Do you ever wonder what diverticular disease is really all about? If so, you're not alone. Diverticulosis, along with its associated complications, is a frequently misunderstood medical condition (even by many physicians!) Read on to learn more about this common disorder...
Simply put, diverticulosis is the condition of having one or more diverticula (small sac-like protrusions or herniations) within an internal organ -- most commonly in the colon (also known as the large intestine or large bowel), though they may also be found in the small bowel, esophagus, biliary system and urinary bladder. When they occur in the large intestine, these "pouches" or "pockets" are most often asymptomatic and are usually discovered incidentally when an individual undergoes a colonoscopy or other imaging procedure of the colon. Diverticulosis is a very common condition, especially in people over the age of 50, and is thought to result from increased pressure within the bowel, such as that which may be present in constipation. Due to this increased pressure and to an inherent weakness in the part of the muscular outer layer of the colon wall where blood vessels penetrate to nourish the colon, diverticulosis tends to be associated with increased straining to have a bowel movement. Therefore, a diet high in fiber and care to maintain adequate hydration (both of which help soften the stool and make it easier to pass) are usually recommended to prevent new or worsening diverticular disease.

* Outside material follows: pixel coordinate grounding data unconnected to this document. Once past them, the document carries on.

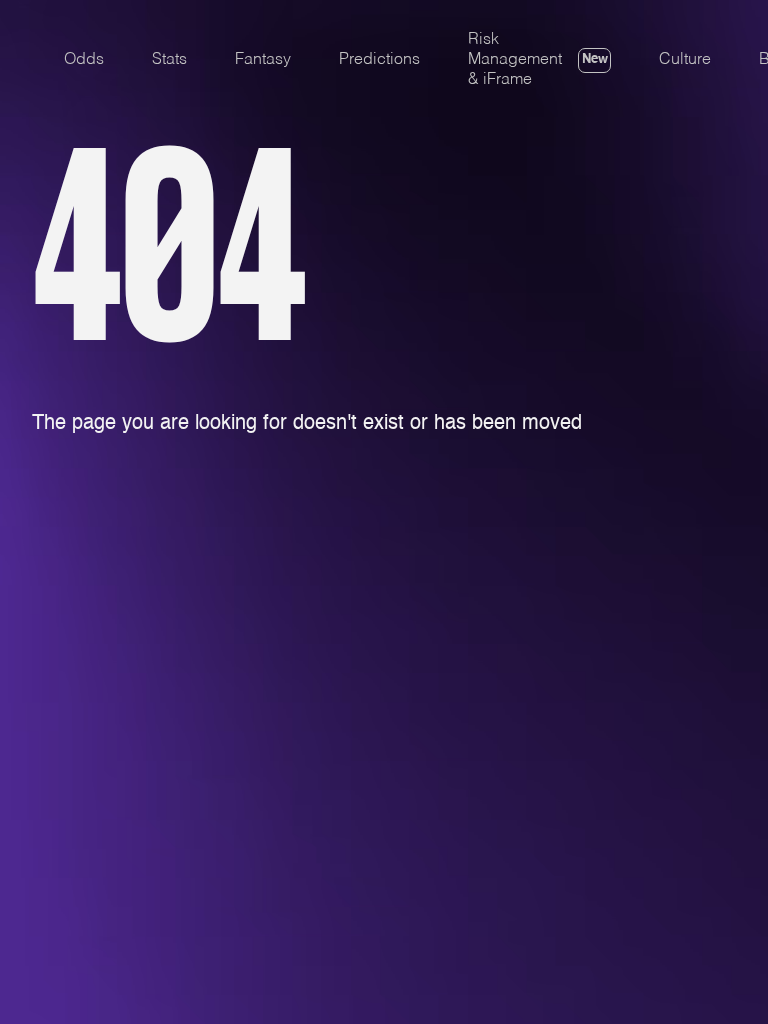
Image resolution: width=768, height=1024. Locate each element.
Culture (685, 60)
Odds (84, 60)
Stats (169, 60)
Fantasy (263, 60)
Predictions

Infrequently, one or more diverticula may become inflamed and even infected, a condition which is called diverticulitis. This diagnosis may be entertained by your doctor if you experience fevers, abdominal pain (especially in the left lower quadrant, where diverticula are most common) and changes in your bowel habits, and can range in severity from mild, uncomplicated disease that will resolve spontaneously to severe, complicated diverticulitis characterized by the formation of intra-abdominal abscesses that require surgical drainage and IV antibiotics. After your initial episode of diverticulitis resolves, your doctor will likely recommend a colonoscopy to exclude any other possible causes of your infection.
Another possible sequelae of colon diverticulosis is that of bleeding from within a diverticulum. Usually presenting as a painless, brisk, lower GI bleed, most cases of diverticular bleeding tend to stop spontaneously and no treatment is usually necessary by the time medical attention is sought. However, in the case of persistent bleeding this condition can quickly become dangerous if not identified and treated appropriately.